Increased numbers of sensors on wells do not result in increased production. New methods of data analysis are needed to capitalize on the new data. A novel approach to modelling gas coning has been developed for one of BP’s assets. It integrates several data-driven models representing different aspects of a well’s performance.
Prior art, as exemplified by other approaches in BP and other case studies in the literature, is discussed. A description of the field and its operational issues around gas production is given. The details of the methodology that has been used are provided. The novelty relative to the prior methods described in literature is discussed. Advantages of the data-driven approach are explored, incorporation of the models into real-time operational support systems is considered, and other opportunities for leveraging available data to maximize the value from our operations are mentioned.

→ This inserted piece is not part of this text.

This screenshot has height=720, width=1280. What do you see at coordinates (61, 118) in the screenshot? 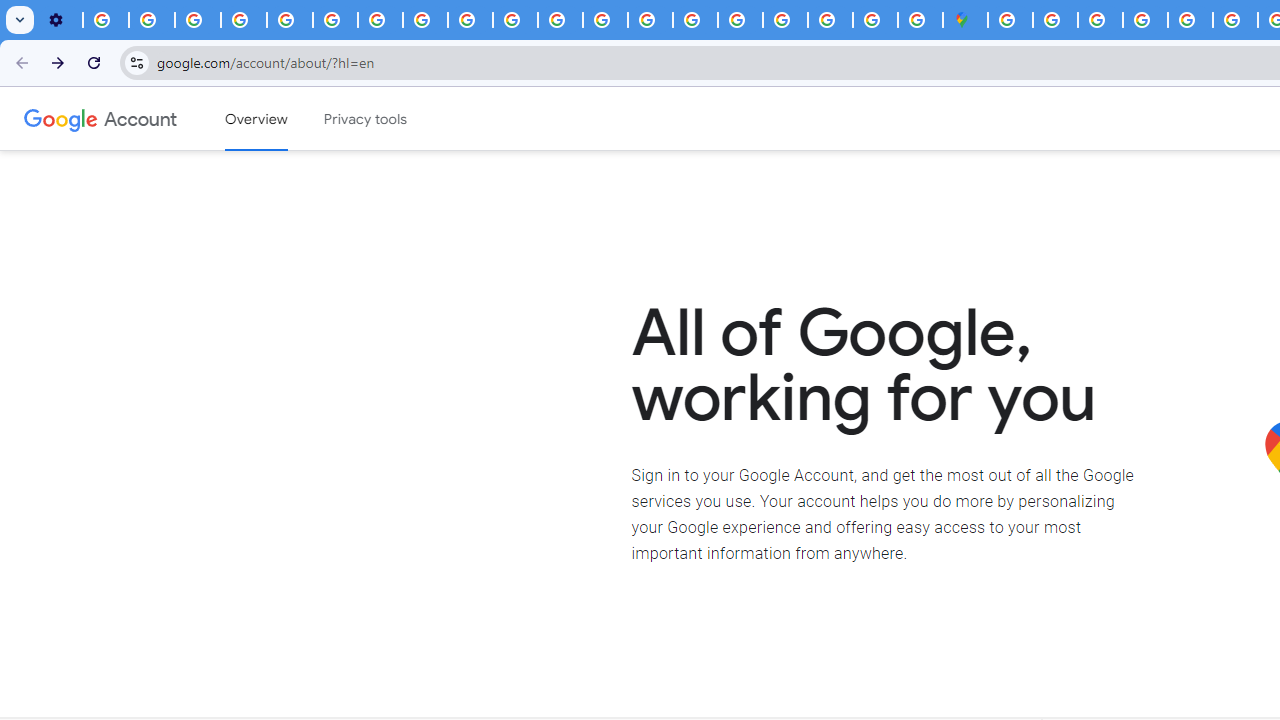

The approach has been tested on a North Sea reservoir. An interconnected suite of models for reservoir pressure, indication of the presence of gas coning, virtual flow measurement for fluids and gas production, and dynamic prediction for future fluids and gas rates, was developed. The suite of models predicts fluid and gas rates for use in short-time-loop optimizations. Models use the available real-time data, which includes bottom-hole pressure, wellhead pressure, choke changes, and gas lift rate. The data is captured for production, injection and observation wells.
The methodology assists in the prediction of the dynamic well behavioral changes which result from the onset or occurrence of gas coning. It enables the asset to leverage its real-time sensor data to manage and optimize its wells while respecting the facility’s constraints. It works for similar assets where dynamic well behavior must be managed.